Here, we have developed a reproducible, minimally invasive large mammal ischaemia–infarction–reperfusion model in sheep, with a considerably lower mortality rate (6.7%) than other studies and therefore presenting a ≥50% reduction in mortality in comparison to the best‐performing comparable studies in other previously reported large animal models. To that end, we: (1) refined a prophylactic intra‐operative anti‐arrhythmic drug protocol; and (2) incorporated a precoronary engagement surgical step involving the implantation of an internal cardiac defibrillator, with the purpose of being able to deliver rapid defibrillation of intra‐operative ventricular arrhythmias.

2. MATERIALS AND METHODS

2.1. Ethical approval

All procedures involving the use of animals were performed in accordance with the United Kingdom (UK) Animals (Scientific Procedures) Act, 1986 and European Union Directive 2010/63 (PP5868419). Local ethical approval was obtained from the University of Manchester Animal Welfare and Ethical Review Board. Reporting of animal experiments was in accordance with the ARRIVE guidelines 2.0 (Percie du Sert et al., 2020).

2.2. Animals

Experiments were performed on naive adult (∼18‐month‐old) female Welsh Mountain sheep (30 animals, 38 ± 6.5 kg). Animals were not randomized, because this study focused on model development and did not contain a sham‐operated arm. Given these consideratons, all statistical comparisons were paired to presurgical values in the same animals. Animals were group housed, fed hay and water ad libitum, and maintained on a 12 h–12 h light–dark cycle for ≥1 week prior to surgical intervention.

2.3. Myocardial infarction surgery

In line with all experiments necessitating the use of general anaesthetic, animals were fasted overnight to prevent the risks associated with gastric distension but had unrestricted access to water. The full step‐by‐step protocol is available in the Extended Methods in the Supporting information. Induction of anaesthesia was achieved using a combination of isoflurane (5% vol/vol; Baxter Healthcare, UK), nitrous oxide (50% vol/vol) and O2 (50% vol/vol at a combined flow rate of 10 L/min) administered via facemask. The depth of anaesthesia was confirmed by loss of the corneal reflex (Siddiqui & Kim, 2022). To facilitate passage of an endotracheal tube into the trachea, lignocaine local anaesthesia spray (Xylocaine, Astra Zeneca, UK) was applied topically, followed by tracheal intubation with a curved endotracheal tube (8–10 mm). The cuffed endotracheal tube was then inflated to ensure a sealed circuit, avoid anaesthetic leakage and prevent secretions and gastric contents from entering the lungs. The tube was then connected to a mechanical tidal ventilator (Zoovent, UK) and ventilation performed at a rate of 15 breaths/min. The maintenance of anaesthesia was achieved using an isoflurane concentration of ∼3% mixed with O2 (4 L/min). The following parameters were monitored constantly during the surgery: (1) the depth of anaesthesia, by assessing the corneal blink reflex and lack of response to stimuli; (2) arterial blood pressure, using an electronic sphygmomanometer (Cardell Veterinary Monitor 9402, Sharn, USA) placed on the shaved tail base; (3) arterial O2 saturation (kept at >95%), using a Doppler pulse oximeter (Nonin Medical, USA) placed on the tongue or on the shaved ear; and (4) the ECG, using a five‐lead continuous ECG (EMKA Technologies) digitized to a computer at a sampling rate of 1 kHz (IOX2, EMKA Technologies).

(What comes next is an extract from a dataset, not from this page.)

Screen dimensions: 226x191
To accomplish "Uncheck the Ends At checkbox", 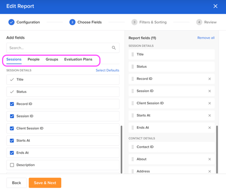I will 12,153.
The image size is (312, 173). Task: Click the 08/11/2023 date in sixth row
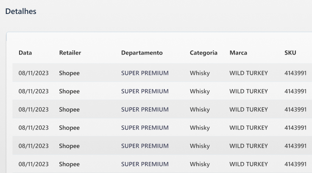(33, 164)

In order to correct for any blood loss during the surgery, an i.v. maintenance fluid (0.9% NaCl, Baxter, USA) was administrated, via an 18‐ to 22‐gauge cannula (BD Microlance, UK) positioned in the lateral saphenous vein of the right hindlimb, at a constant flow rate over the course of surgery. This venous line was also used as a route for the i.v. administration of drugs (Figure S1), via a coupled three‐way tap.

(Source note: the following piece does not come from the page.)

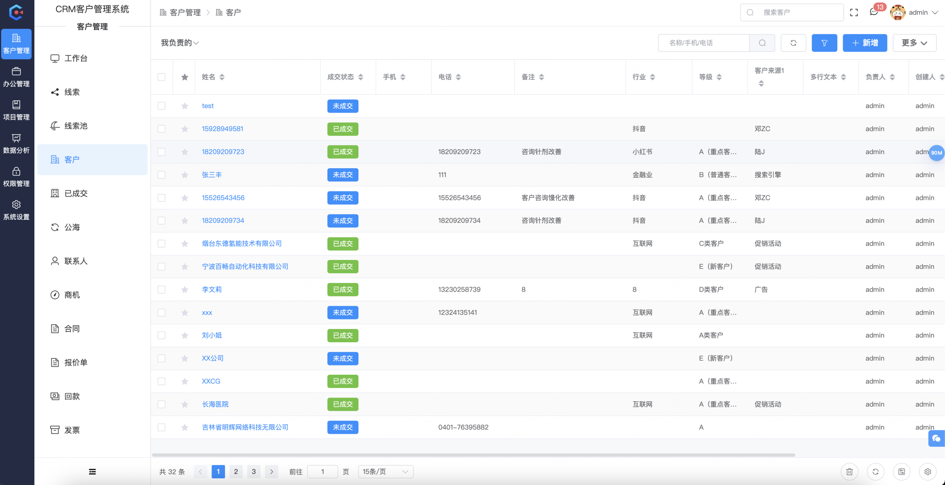This screenshot has height=485, width=945.
Task: Open the 数据分析 module in the sidebar
Action: click(16, 143)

Meloxicam (0.5 mg/kg s.c.; Metacam, Boehringer Ingelheim, Germany) and amoxicillin (20 µg/kg i.m.; Betamox, Norbrook, UK; or amoxicillin sodium i.m., Bowmed Ibisqus, UK) were used to provide analgesia and antibiosis. The surgery was carried out in two stages following aseptic conditions.

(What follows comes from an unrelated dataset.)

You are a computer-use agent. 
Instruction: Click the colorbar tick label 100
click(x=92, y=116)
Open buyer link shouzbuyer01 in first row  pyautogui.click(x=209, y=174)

2.4. Implantation of the internal cardiac defibrillator

The first stage in the refined protocol consists of the implantation of an internal cardioverter defibrillator (ICD; Medtronic; DF1 or DF4 configuration) device in order to allow prompt cardioversion of any sustained intra‐operative ventricular arrhythmias and record the electrical cardiac function in the postoperative period. In detail, the animal was positioned in left lateral recumbency. A sterile field was prepared by shaving the wool over the right cervical region and cleansing with iodine (iodinated povidone 7.5%; Videne, UK). An ∼8 cm skin incision was made in the jugular groove, and blunt dissection was used to expose the jugular vein. Once adequately freed of attached fascia, 2–0 silk sutures (Ethicon, USA) were loosely placed proximally and distally. Further blunt dissection was then carried out to identify the carotid artery, which runs deeper, alongside the vagus nerve. The carotid artery was then freed from the vagus nerve using blunt dissection, and 2–0 silk anchoring sutures were placed loosely at the proximal and distal points of the artery (Figure S1).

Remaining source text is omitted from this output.